EXECUTIVE MANSION, _March 2, 1889_.
_To the Senate_:
I herewith transmit, for the information of Congress, a report from the Secretary of State, with its accompanying correspondence, in regard to the construction of certain dams or wing facings in the Rio Grande at Paso del Norte (Ciudad Juarez), opposite the city of El Paso, Tex.
GROVER CLEVELAND.
EXECUTIVE MANSION, _March 2, 1889_.
_To the Senate of the United States_:
I have the honor to transmit herewith a communication from the Secretary of State, covering the report of the commissioner of the United States to the Brussels Exhibition of 1888.
GROVER CLEVELAND.
VETO MESSAGES.
EXECUTIVE MANSION, _December 19, 1888_.
_To the House of Representatives_:
I return without approval House bill No. 5080, entitled "An act for the relief of C.B. Wilson."
This bill directs the Postmaster-General to credit to the beneficiary therein named, who is the postmaster at Buena Vista, in the State of Colorado, the sum of $225, being post-office funds forwarded by him to the deposit office at Denver, but which were lost in transmission.
A general law was passed on the 9th day of May, 1888, authorizing the Postmaster-General to make allowances and credits to postmasters in precisely such cases.
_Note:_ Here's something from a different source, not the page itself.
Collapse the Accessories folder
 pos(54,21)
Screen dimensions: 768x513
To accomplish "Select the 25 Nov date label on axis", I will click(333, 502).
On the 8th day of September, 1888, under the sanction of that law, the credit directed by this bill was made.
It is plain, therefore, that the bill herewith returned ought not to become a law unless it is proposed to duplicate the credit therein mentioned.
GROVER CLEVELAND.
EXECUTIVE MANSION, _January 16, 1889_.
_To the House of Representatives_:
I return without approval House bill No. 8469, entitled "An act for the relief of Michael Pigott."
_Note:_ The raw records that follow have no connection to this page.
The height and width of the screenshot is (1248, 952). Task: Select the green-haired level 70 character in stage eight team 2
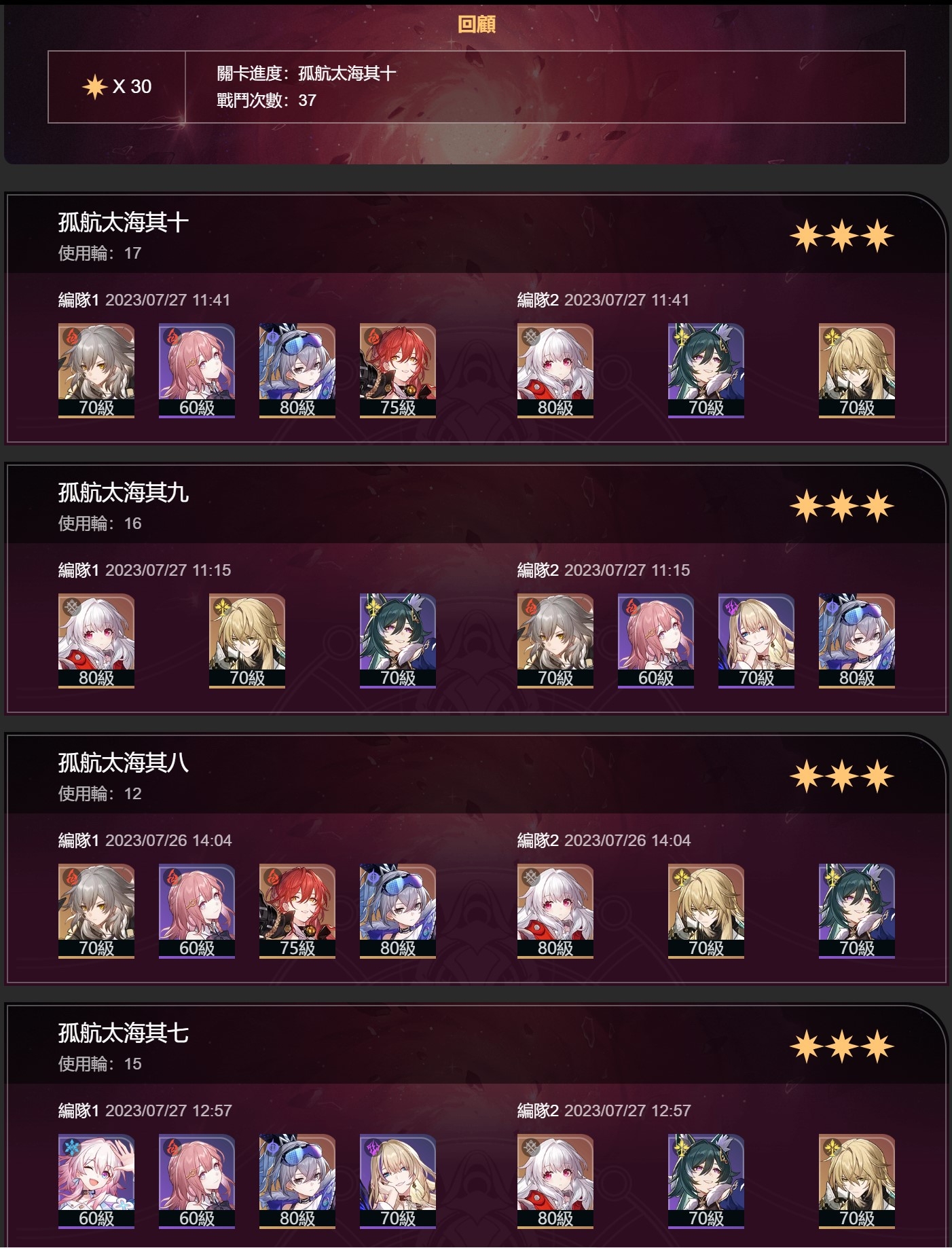pos(856,911)
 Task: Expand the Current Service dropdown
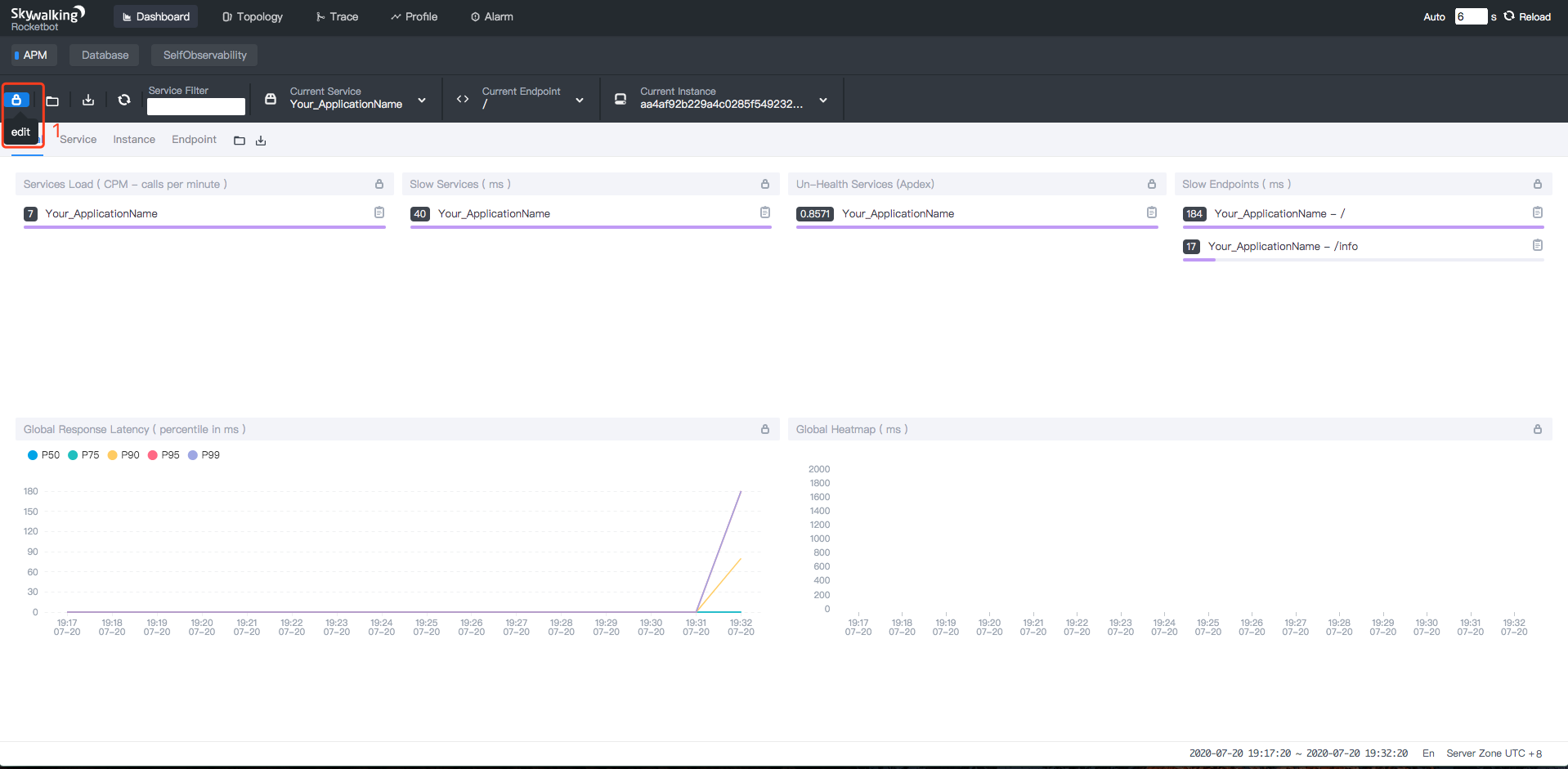pyautogui.click(x=422, y=101)
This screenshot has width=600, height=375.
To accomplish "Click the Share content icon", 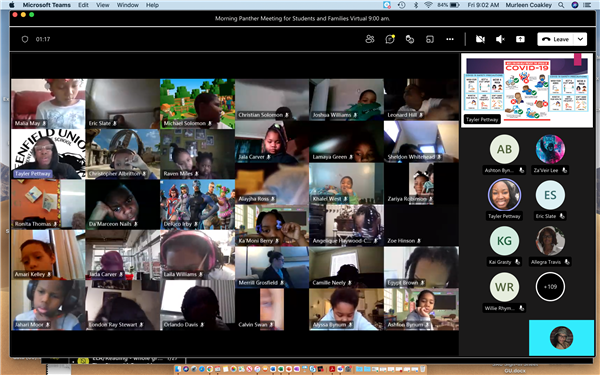I will 520,39.
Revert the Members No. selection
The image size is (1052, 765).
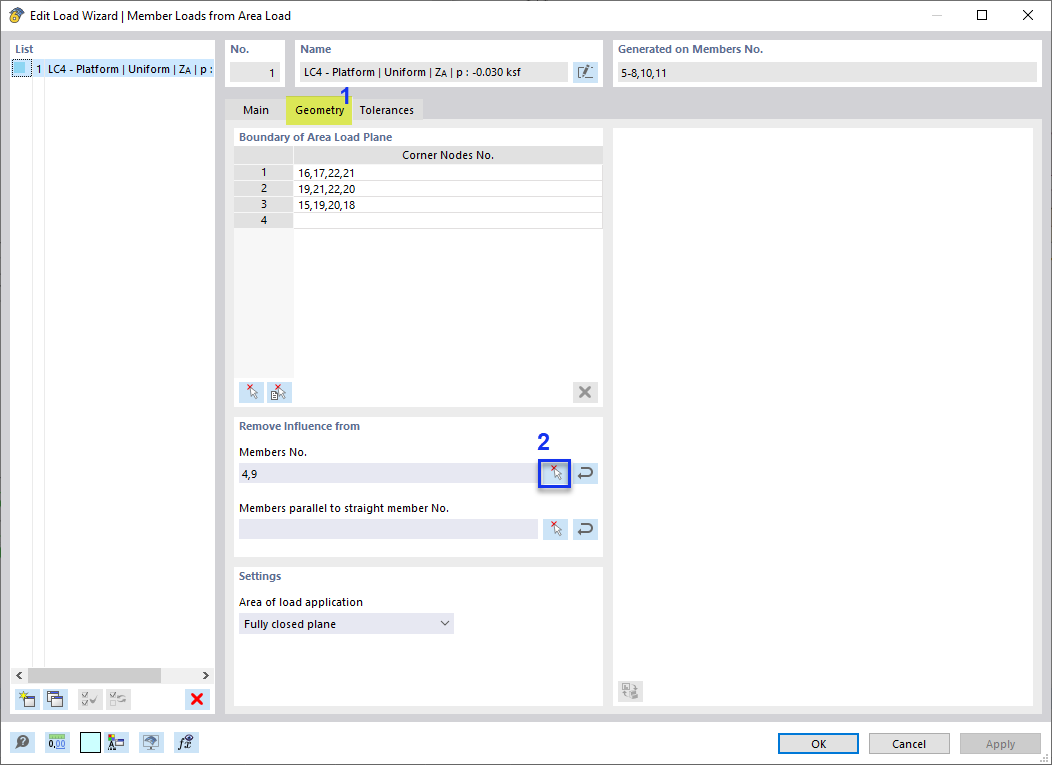(585, 472)
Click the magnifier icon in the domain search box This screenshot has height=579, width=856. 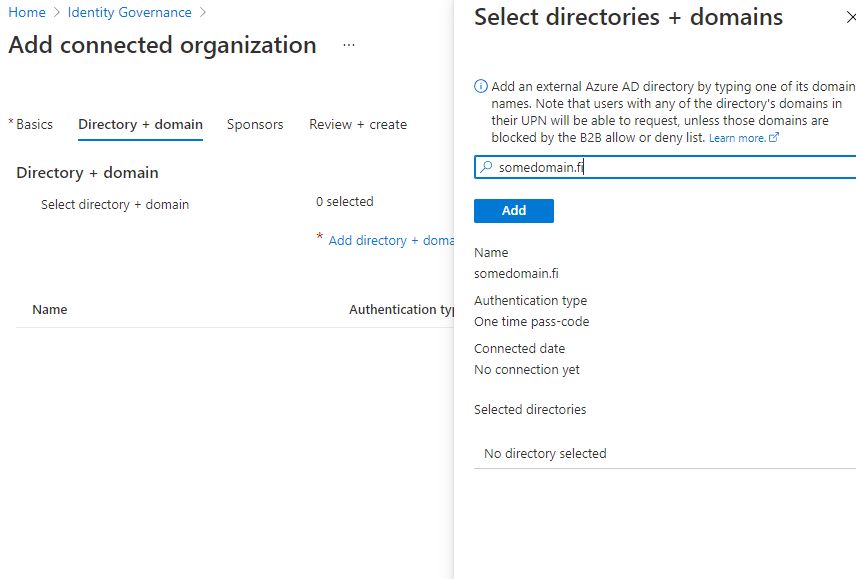486,168
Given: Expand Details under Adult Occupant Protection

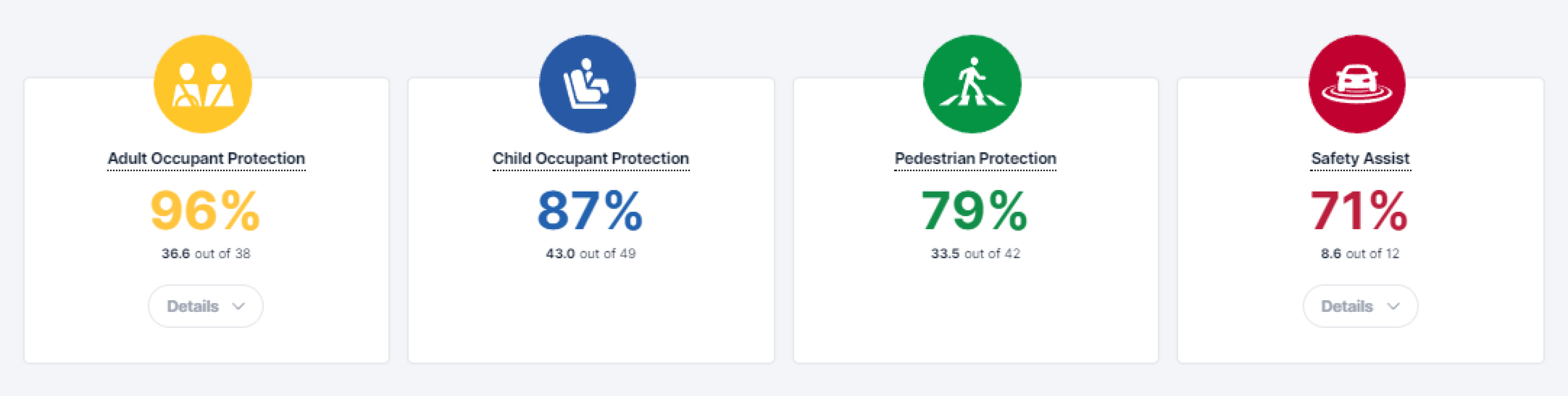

This bill appropriates the sum of $48 to the beneficiary therein named, formerly the postmaster at Quincy, Ill., which was paid by him for the use of a telephone for the year ending June 30, 1873.
There is evidently a mistake made in the statement of the period covered by the use of this telephone, for the official term of the beneficiary extended from May 16, 1881, to June 18, 1885.
Assuming, however, that it was intended to describe the period ending June 30, 1883, it appears that the use of a telephone during that time was wholly unauthorized by the Post Office Department, and that the only authority given for any expenditure for that purpose covered the period of one year from the 1st day of January, 1884.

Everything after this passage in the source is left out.